10. The information processing apparatus according to claim 3, wherein the processor is further configured to execute the instructions to:

calculate likelihood regarding the calculated new sample using the input and the observation information when the input has been given; and

correct the WBIC based on the calculated likelihood.

11. The information processing apparatus according to claim 3, wherein the processor is further configured to execute the instructions to:

calculate the WBIC for each of two different contribution degrees, and

correct the WBIC by calculating a weighted mean that follows the contribution degree regarding the calculated WBIC.

12. (canceled)

13. An information processing method comprising:

determining, by an information processing apparatus, importance of each sample in accordance with a difference between a plurality of pieces of observation information observed when an input is given to an observation target and data of a second type generated by a simulator that simulates the observation target based on a sample of a parameter with respect to the plurality of samples and data of a first type indicating the input, and a contribution degree of each of the pieces of observation information in the plurality of pieces of observation information and calculating data that corresponds to distribution of the parameters; and

generating, by the information processing apparatus, a new sample of the parameters in accordance with predetermined processing using the data that corresponds to distribution of the parameters.

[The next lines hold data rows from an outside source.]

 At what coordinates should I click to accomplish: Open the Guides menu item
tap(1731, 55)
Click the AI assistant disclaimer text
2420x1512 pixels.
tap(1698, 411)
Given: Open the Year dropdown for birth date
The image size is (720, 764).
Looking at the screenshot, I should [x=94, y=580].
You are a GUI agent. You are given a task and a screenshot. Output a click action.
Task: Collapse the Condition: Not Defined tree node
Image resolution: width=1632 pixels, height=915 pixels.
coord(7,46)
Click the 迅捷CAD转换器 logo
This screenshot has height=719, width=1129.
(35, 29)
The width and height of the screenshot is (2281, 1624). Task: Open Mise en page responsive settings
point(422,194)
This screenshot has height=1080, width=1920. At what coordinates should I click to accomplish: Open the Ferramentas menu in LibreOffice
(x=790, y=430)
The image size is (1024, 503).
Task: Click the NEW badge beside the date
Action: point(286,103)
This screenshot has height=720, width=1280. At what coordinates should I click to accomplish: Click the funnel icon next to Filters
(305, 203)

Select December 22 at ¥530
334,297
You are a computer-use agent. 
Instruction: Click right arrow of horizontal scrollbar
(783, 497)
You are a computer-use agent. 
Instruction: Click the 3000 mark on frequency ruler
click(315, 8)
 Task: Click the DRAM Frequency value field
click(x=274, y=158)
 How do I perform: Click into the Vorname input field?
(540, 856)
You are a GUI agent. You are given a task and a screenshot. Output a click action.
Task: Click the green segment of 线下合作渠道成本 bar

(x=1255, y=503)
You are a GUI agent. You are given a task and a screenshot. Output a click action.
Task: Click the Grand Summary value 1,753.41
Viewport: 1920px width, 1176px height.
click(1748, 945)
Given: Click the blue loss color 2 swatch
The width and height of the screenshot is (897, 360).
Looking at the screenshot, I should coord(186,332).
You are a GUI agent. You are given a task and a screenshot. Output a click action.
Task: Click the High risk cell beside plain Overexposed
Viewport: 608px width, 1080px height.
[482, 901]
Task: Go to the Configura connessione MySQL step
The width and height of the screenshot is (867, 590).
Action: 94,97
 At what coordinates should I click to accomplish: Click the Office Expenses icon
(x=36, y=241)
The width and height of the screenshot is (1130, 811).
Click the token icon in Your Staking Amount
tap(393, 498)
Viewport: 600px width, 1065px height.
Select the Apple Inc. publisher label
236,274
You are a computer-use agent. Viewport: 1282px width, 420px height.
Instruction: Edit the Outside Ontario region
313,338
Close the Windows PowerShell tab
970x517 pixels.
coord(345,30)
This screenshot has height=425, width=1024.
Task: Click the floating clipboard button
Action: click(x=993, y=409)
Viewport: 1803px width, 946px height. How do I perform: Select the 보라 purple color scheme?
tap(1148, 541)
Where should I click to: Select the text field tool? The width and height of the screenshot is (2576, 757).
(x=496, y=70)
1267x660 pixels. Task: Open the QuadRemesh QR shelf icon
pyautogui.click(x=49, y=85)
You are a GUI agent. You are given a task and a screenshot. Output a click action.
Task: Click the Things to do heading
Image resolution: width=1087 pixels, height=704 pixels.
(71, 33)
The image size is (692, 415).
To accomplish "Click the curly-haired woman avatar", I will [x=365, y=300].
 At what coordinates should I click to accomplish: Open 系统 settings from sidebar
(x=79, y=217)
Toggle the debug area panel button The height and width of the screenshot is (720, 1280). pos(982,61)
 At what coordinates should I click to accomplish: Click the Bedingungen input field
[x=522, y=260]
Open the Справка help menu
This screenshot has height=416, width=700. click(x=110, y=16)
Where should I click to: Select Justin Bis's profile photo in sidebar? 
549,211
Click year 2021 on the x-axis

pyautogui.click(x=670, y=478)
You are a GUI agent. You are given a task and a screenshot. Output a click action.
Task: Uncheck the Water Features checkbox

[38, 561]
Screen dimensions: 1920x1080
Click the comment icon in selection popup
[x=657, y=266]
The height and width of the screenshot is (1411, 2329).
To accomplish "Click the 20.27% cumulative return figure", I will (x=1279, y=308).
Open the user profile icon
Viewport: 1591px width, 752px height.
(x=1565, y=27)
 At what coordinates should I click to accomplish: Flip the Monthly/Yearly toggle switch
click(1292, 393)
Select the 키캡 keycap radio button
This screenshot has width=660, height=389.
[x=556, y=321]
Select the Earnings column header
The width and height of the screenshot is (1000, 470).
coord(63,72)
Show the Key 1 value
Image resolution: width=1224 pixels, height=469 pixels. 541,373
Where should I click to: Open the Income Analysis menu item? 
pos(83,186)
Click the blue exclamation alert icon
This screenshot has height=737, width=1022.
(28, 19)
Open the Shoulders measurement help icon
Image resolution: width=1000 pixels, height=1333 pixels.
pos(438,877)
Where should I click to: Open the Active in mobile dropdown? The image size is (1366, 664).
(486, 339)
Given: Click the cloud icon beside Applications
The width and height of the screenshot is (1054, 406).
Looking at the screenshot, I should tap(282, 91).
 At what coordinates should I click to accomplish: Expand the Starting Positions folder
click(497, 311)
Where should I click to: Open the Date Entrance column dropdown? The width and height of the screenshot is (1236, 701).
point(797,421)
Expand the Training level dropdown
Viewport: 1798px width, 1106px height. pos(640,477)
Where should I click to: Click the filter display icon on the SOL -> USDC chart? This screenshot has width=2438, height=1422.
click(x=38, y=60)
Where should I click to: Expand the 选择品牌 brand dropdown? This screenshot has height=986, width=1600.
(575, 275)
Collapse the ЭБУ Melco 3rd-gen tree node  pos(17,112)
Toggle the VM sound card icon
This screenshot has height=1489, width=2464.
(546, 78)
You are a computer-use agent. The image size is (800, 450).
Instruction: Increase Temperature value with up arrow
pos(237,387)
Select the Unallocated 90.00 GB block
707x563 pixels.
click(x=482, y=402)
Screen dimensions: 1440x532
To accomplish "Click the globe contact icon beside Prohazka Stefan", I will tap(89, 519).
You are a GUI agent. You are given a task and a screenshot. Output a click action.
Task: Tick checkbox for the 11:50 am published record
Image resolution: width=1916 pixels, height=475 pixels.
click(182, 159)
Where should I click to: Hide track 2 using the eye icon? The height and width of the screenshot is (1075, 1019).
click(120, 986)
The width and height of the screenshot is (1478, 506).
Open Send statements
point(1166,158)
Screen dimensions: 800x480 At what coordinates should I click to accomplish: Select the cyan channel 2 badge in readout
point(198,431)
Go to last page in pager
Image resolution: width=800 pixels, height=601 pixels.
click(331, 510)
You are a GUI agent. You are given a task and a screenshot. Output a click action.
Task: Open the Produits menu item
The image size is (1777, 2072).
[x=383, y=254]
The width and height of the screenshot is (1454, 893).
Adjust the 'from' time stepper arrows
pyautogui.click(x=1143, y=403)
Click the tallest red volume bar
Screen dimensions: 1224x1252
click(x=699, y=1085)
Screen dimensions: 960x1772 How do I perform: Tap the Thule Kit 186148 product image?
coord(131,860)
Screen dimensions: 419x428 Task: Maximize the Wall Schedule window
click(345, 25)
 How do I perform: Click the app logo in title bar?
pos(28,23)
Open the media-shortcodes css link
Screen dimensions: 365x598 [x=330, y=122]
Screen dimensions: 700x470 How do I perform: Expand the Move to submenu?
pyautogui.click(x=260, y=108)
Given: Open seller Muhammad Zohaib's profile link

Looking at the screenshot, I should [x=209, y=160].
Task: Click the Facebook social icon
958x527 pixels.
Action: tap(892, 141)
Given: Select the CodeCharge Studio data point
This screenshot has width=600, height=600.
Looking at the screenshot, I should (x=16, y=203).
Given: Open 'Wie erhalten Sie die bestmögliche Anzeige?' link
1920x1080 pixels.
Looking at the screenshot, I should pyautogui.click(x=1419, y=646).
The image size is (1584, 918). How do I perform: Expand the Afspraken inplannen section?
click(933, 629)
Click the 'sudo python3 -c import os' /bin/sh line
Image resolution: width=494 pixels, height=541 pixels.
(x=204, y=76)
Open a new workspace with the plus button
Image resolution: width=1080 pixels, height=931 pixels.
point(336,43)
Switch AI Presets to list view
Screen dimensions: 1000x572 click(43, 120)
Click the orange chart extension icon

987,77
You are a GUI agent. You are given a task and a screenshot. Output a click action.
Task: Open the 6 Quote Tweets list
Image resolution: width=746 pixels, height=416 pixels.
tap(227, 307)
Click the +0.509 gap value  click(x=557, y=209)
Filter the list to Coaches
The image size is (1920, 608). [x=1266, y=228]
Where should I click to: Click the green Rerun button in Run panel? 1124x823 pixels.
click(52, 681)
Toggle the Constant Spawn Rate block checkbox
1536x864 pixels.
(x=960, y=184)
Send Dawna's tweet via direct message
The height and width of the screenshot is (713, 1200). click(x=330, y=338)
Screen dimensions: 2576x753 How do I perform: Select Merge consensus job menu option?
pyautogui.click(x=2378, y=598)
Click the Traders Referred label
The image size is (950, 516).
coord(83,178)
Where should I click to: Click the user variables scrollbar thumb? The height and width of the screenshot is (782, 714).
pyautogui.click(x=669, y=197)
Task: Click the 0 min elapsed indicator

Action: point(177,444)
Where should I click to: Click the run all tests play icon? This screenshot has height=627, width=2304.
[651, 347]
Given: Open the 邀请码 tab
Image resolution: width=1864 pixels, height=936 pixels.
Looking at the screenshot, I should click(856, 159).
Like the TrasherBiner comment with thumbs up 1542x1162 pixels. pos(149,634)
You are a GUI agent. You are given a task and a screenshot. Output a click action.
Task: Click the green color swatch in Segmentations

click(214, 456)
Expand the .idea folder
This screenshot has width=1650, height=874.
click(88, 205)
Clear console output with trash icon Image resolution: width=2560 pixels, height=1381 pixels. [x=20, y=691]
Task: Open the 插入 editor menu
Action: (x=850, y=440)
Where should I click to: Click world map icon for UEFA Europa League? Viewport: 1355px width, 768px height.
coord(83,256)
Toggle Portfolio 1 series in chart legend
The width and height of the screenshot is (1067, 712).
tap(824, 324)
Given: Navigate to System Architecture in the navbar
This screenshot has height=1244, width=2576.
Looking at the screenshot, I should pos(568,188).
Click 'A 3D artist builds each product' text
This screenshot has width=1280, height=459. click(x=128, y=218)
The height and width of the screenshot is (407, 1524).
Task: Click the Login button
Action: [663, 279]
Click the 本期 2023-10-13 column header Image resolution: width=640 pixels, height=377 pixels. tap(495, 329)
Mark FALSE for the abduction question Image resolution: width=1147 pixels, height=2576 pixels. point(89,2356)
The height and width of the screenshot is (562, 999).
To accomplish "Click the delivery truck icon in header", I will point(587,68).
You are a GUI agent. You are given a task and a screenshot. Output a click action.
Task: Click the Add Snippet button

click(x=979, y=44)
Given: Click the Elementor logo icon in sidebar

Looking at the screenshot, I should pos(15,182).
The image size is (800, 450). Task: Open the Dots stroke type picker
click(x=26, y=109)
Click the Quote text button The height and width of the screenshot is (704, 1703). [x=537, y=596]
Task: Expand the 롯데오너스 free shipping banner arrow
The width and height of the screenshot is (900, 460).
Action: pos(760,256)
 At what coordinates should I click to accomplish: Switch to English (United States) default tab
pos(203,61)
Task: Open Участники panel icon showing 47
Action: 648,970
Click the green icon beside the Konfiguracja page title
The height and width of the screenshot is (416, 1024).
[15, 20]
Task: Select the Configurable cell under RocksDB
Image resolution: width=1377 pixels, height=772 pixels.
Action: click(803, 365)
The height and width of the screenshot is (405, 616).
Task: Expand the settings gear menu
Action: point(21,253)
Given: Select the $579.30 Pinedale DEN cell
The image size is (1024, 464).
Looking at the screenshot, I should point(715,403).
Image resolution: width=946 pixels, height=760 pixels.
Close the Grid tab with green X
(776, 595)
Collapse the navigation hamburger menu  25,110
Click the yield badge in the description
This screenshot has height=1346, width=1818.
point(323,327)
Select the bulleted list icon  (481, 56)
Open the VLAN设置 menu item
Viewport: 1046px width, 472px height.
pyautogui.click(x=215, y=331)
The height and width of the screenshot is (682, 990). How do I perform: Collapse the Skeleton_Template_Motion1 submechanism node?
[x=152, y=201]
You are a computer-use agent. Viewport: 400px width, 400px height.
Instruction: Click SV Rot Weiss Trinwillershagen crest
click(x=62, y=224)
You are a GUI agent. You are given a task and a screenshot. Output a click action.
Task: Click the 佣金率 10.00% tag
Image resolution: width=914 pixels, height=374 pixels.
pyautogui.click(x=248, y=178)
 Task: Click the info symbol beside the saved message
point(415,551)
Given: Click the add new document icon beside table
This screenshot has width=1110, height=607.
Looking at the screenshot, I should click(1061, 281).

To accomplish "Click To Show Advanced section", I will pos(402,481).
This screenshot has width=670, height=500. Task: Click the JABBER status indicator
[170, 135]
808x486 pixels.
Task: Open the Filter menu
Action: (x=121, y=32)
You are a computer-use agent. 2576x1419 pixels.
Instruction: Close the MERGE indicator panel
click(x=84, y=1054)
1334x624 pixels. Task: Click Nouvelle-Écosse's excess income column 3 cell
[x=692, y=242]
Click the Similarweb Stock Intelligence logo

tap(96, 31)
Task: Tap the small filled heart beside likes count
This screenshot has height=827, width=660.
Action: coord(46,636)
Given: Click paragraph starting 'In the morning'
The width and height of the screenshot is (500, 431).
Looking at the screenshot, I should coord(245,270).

14. A non-transitory computer readable medium storing a program for causing a computer to execute:

a corresponding data calculation step for determining importance of each sample in accordance with a difference between a plurality of pieces of observation information observed when an input is given to an observation target and data of a second type generated by a simulator that simulates the observation target based on a sample of a parameter with respect to the plurality of samples and data of a first type indicating the input, and a contribution degree of each of the pieces of observation information in the plurality of pieces of observation information and calculating data that corresponds to distribution of the parameters; and

a new parameter sample generation step for generating a new sample of the parameters in accordance with predetermined processing using the data that corresponds to distribution of the parameters.